## Exercises to complete
(1) According to the Covid-19 pandemic article, what number of UK deaths did Patrick Vallance say would be a good outcome?
(2) Write out the Covid-19 pandemic article from "Not going away" up to and including "from the pandemic.".
(3) Extend the Covid-19 pandemic article past its final sentence.
━━ Excerpted passage
Not going away
The dismal inability to defeat the pandemic points to a wider, systemic failure, argues James Linney
Last week the total number of deaths in the UK relating to Covid-19 surpassed 200,000 - a truly horrible statistic and a far cry from the less than 20,000 deaths that the government’s chief scientific advisor, Patrick Vallance, said would be a good outcome from the pandemic.
Of course, Vallance made this statement near the beginning of the pandemic in March 2020 and in the two and a half years since we have learnt much about the virus, SARS-CoV-2: in the early pre-vaccination year we sadly witnessed how deadly it could be (100,000 of the deaths in the UK were in the first 12 months) and in the past year we have seen how, despite the available vaccinations, which thankfully have reduced the death rate, SARS-CoV-2 has a tendency to repeatedly mutate and continues to prodigiously infect people globally.
━━━━
━━ Provided material
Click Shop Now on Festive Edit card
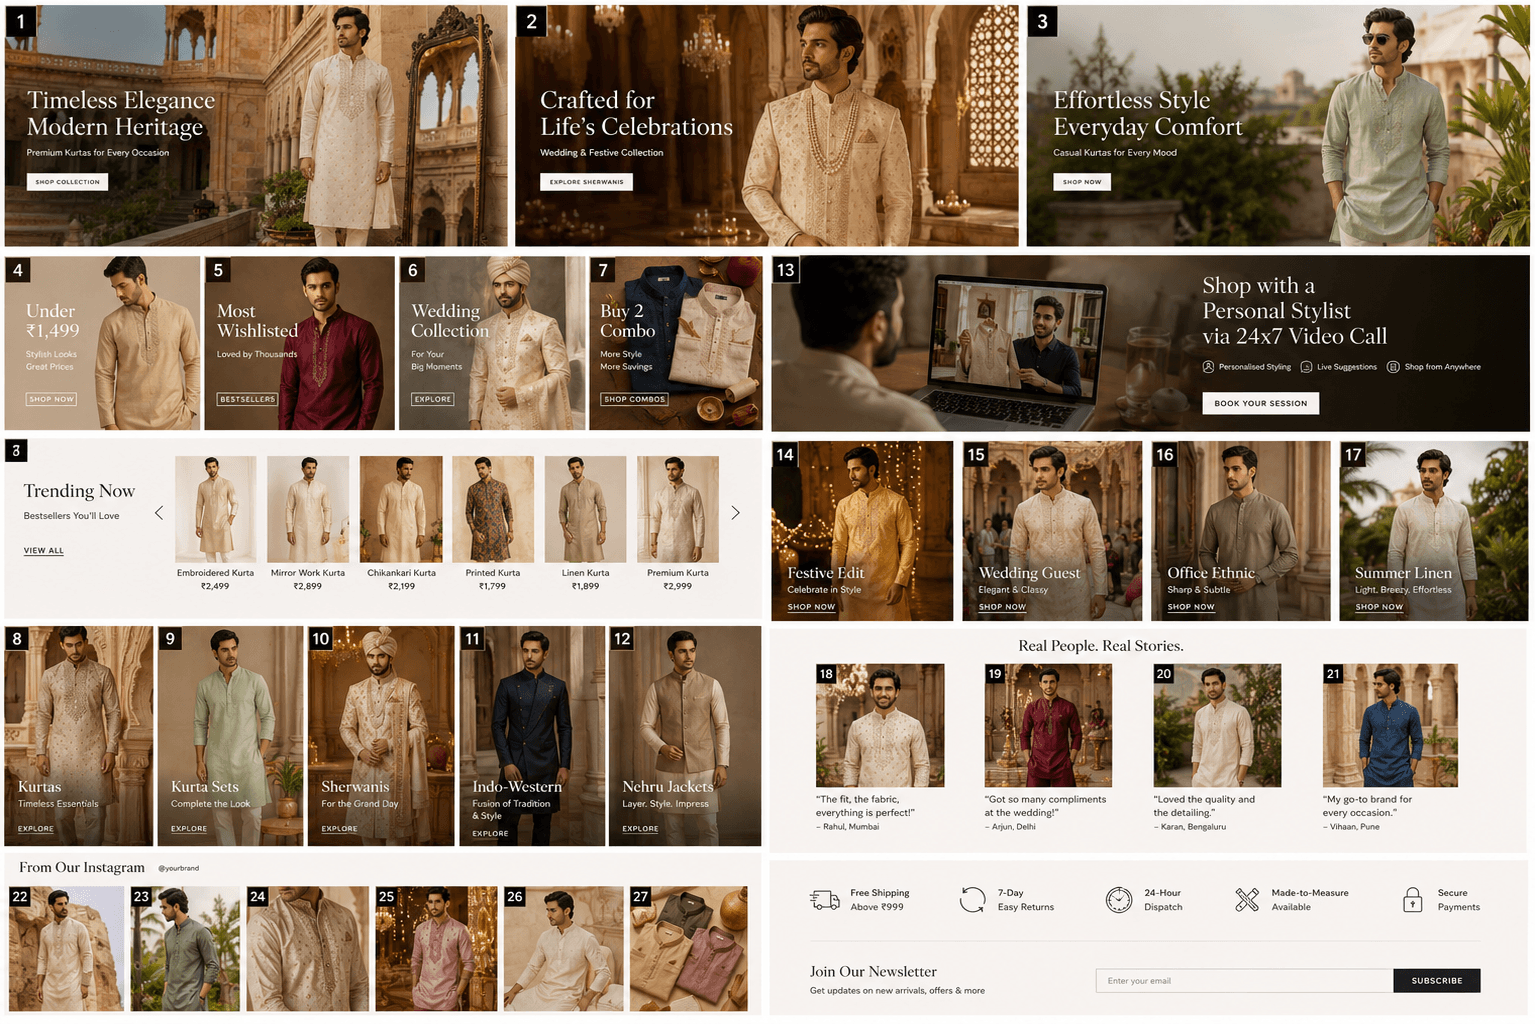 (811, 607)
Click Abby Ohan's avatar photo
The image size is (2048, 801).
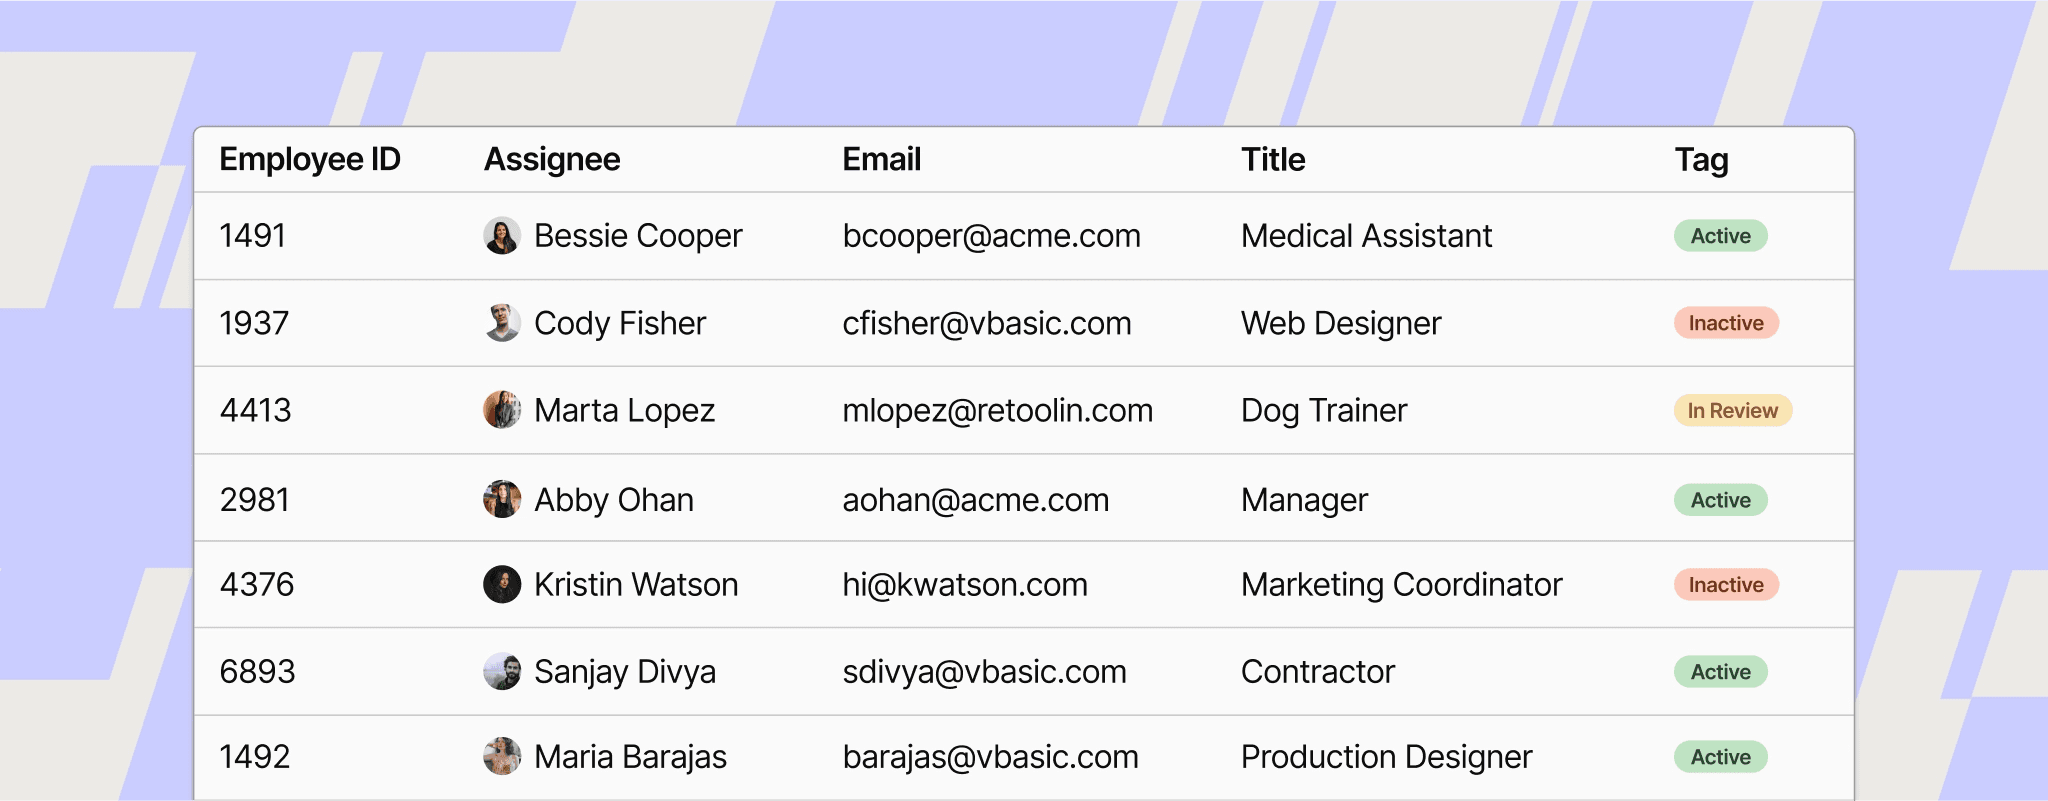(502, 499)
━━━━
## Answer set
(1) Less than 20,000 deaths.

(2)
Not going away
The dismal inability to defeat the pandemic points to a wider, systemic failure, argues James Linney
Last week the total number of deaths in the UK relating to Covid-19 surpassed 200,000 - a truly horrible statistic and a far cry from the less than 20,000 deaths that the government’s chief scientific advisor, Patrick Vallance, said would be a good outcome from the pandemic.

(3)
Tragically, despite our experience, some people - the UK government included - seem unable or unwilling to learn the most basic public health lessons. The Johnson administration did not even seem aware of the most basic rule, which has been well known way before Edward Jenner started inoculating people from smallpox over 200 years ago: namely that allowing people to become infected with a potentially deadly pathogen to create herd immunity is hare-brained. We will never know exactly how many of the 200,000 deaths could have easily been prevented if these lessons had been heeded, but they amount to tens of thousands for sure.
The story of the pandemic is far from over, and the UK is currently seeing a week-on-week increase in the number of cases and - worryingly - hospitalisations too. The latest Office for National Statistics figures predict that as of July 5 about 3.5 million people are infected in the UK (a 30% rise on the previous week) - about one in 18 people.1 Hospitalisations of Covid-positive patients also continue to rise, nearing 2,000 per day, and the majority of these (63%) are being treated primarily for a non-Covid condition.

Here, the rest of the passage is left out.